The search for edible vegetation, more than the disturbance by people driving snowmobiles and trucks, is the primary force driving the late-winter movements of the Colockum elk herd.
That’s according to the just-released findings of a 31/2-year study of the 4,500 Colockum elk, during which the herd’s state-managed wintering range was closed to motor vehicles from February-April.
State wildlife officials are expected to extend that closure on the 44,000-acre, heavily roaded portion of the Whisky Dick and Quilomene wildlife areas through this spring as well.
One reason is the spring closure is consistent with the timing of other wildlife-area closures. There also is the fact that the past three spring closures coincided with decreases in the Colockum animals’ often expensive forays onto neighboring agricultural land.
In many elk-populated areas in Yakima County, winter feeding programs and elk fences help minimize the issue of elk foraging on private farmlands. The Colockum – northeast of the Kittitas Valley – with no winter-feeding effort and no elk fences, poses an entirely different set of management issues.

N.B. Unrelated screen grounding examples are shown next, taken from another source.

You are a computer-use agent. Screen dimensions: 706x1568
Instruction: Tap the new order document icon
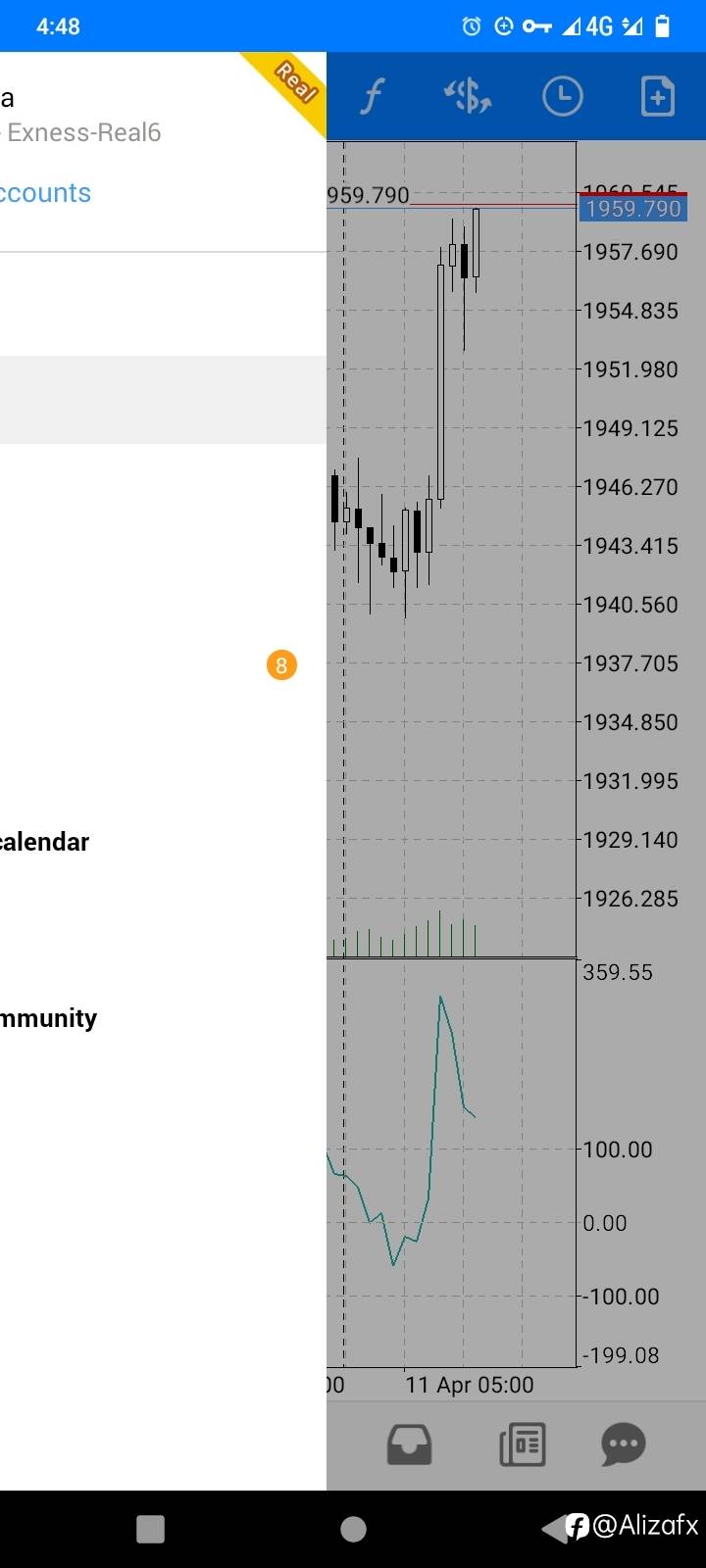(x=657, y=97)
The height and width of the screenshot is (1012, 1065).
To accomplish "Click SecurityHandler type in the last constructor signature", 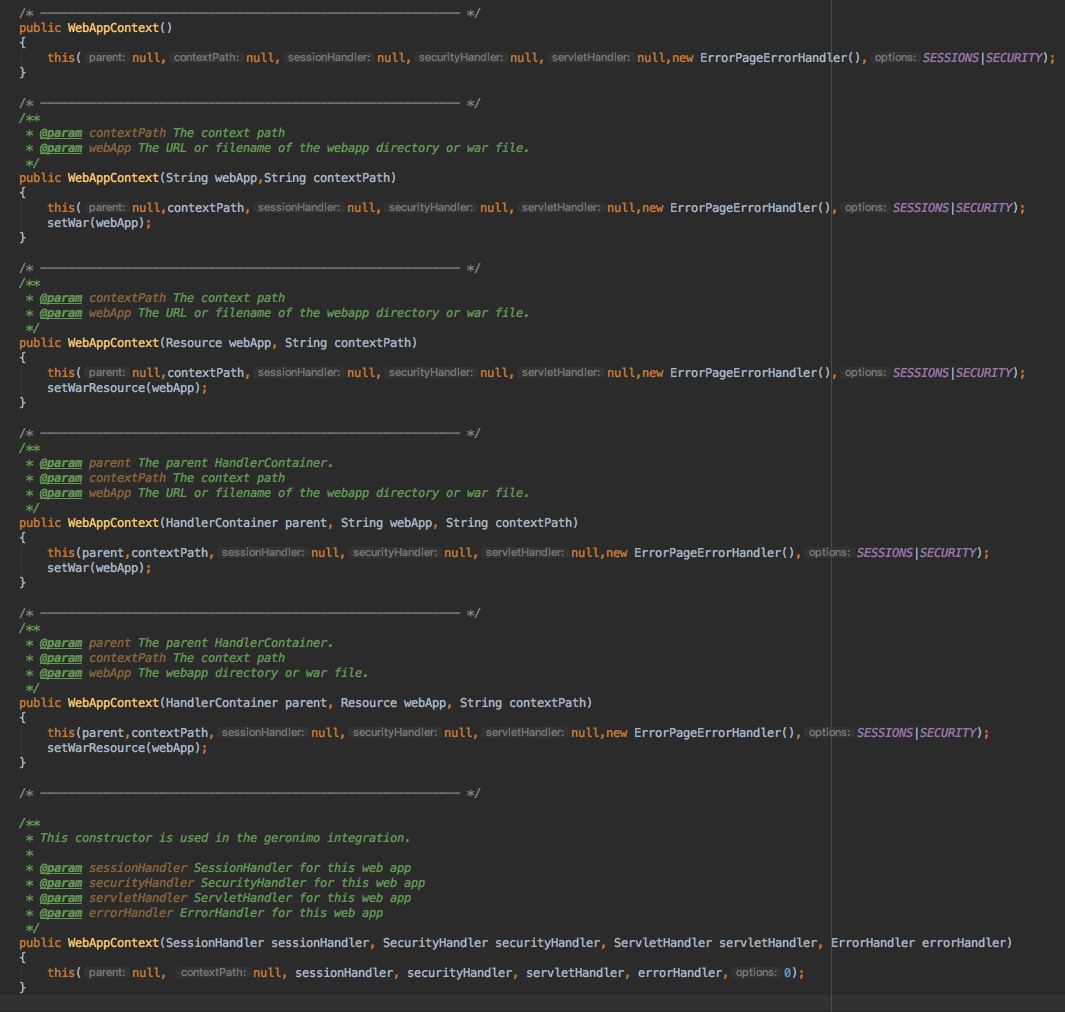I will coord(435,943).
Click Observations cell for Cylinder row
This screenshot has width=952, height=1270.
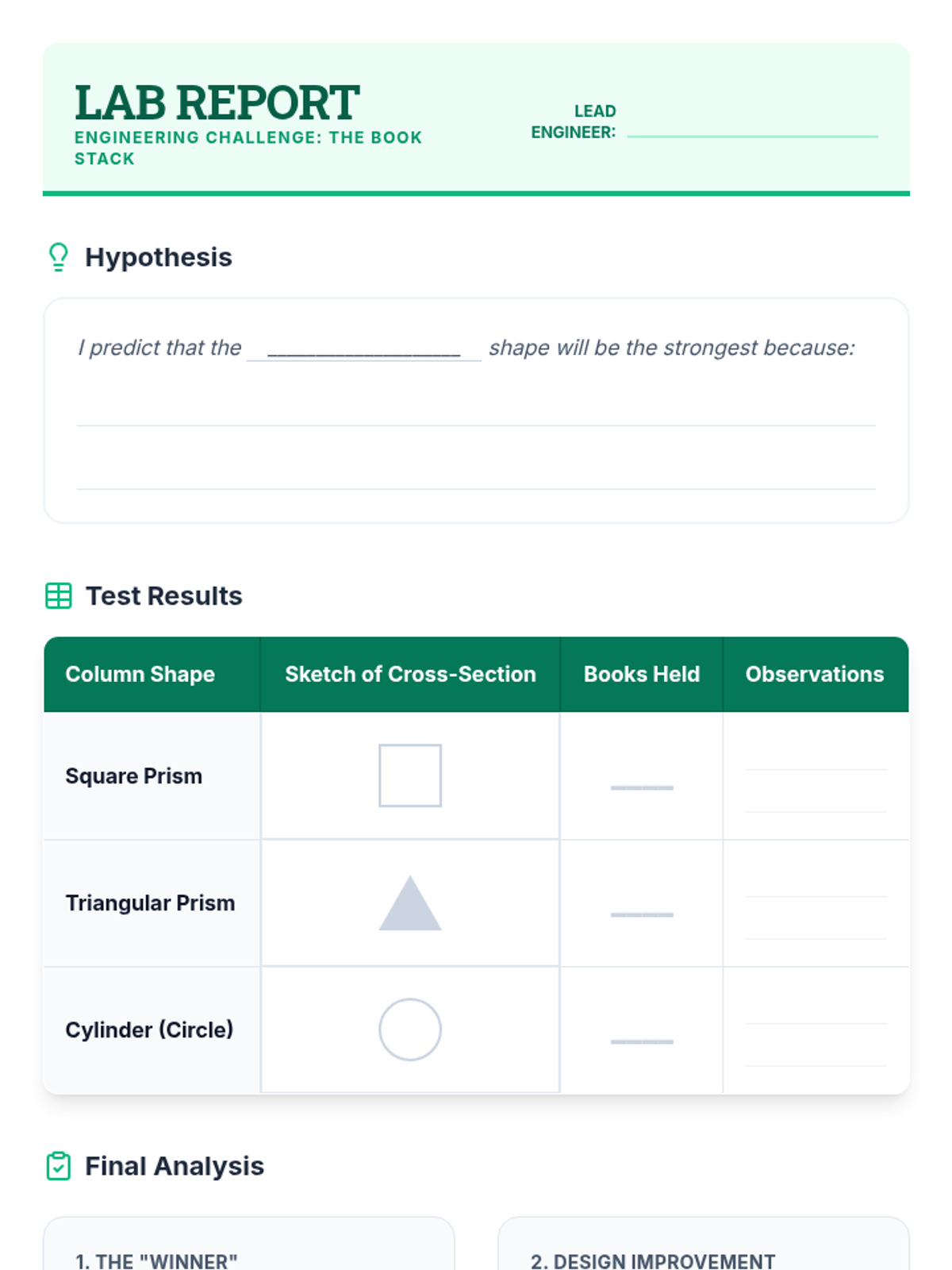(x=816, y=1030)
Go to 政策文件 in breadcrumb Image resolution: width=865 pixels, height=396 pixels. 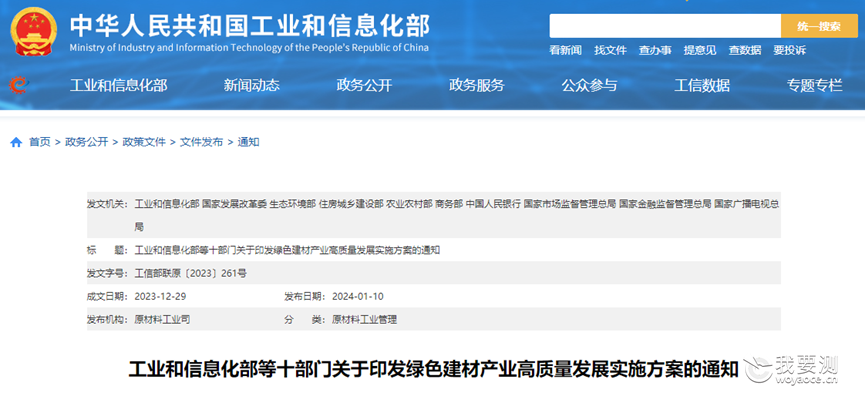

“The elk have unrestricted access to a wide-ranging landscape,” state Department of Fish and Wildlife elk expert Scott McCorquodale said. “They can go where the want to go.”
Fewer elk have ventured onto private lands neighboring the closure area during the past three winters.
Not surprisingly, most of those landowners have supported the closure.
But many Kittitas County recreational users of the area have not, and that divide was evident during a recent presentation of the study results in Ellensburg.
Most audience questions revolved around the closure.
One spectator suggested the elk study was part of “some predetermined mission to close roads in the Colockum.”
The Colockum herd study began in the winter of 2008-09 and involved putting radio collars on 109 elk, some for one winter and others for repeat winters.